MATERIALS PROVIDED
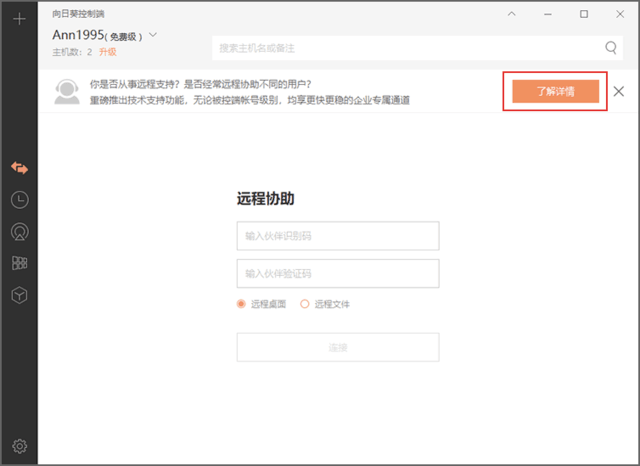Open the camera monitoring icon in sidebar
Image resolution: width=640 pixels, height=466 pixels.
coord(19,231)
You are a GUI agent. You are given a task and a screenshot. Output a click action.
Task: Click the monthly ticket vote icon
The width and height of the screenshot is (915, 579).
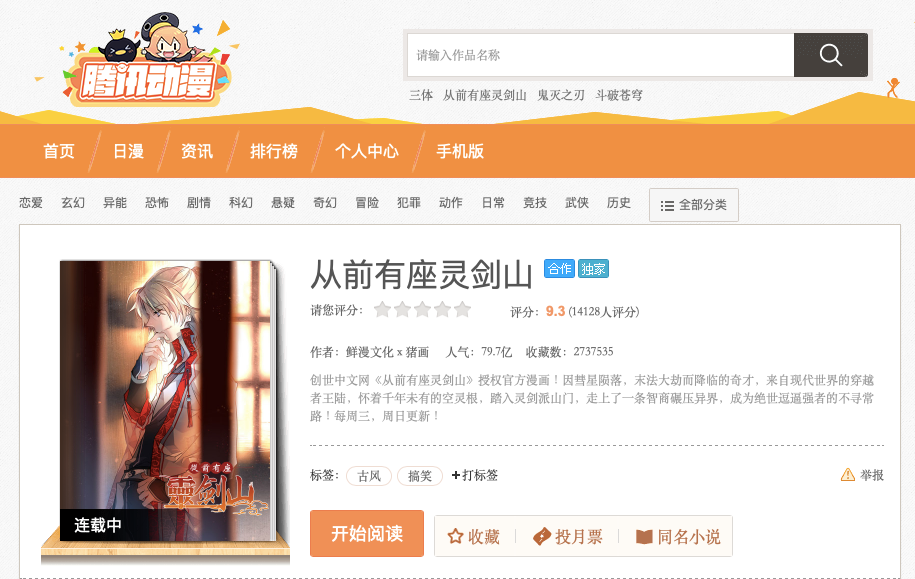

WHAT TO DO
All lines above containing the string "screenshot": copy each one.

RESPONSE TO THE TASK
You are a GUI agent. You are given a task and a screenshot. Output a click action.
The width and height of the screenshot is (915, 579).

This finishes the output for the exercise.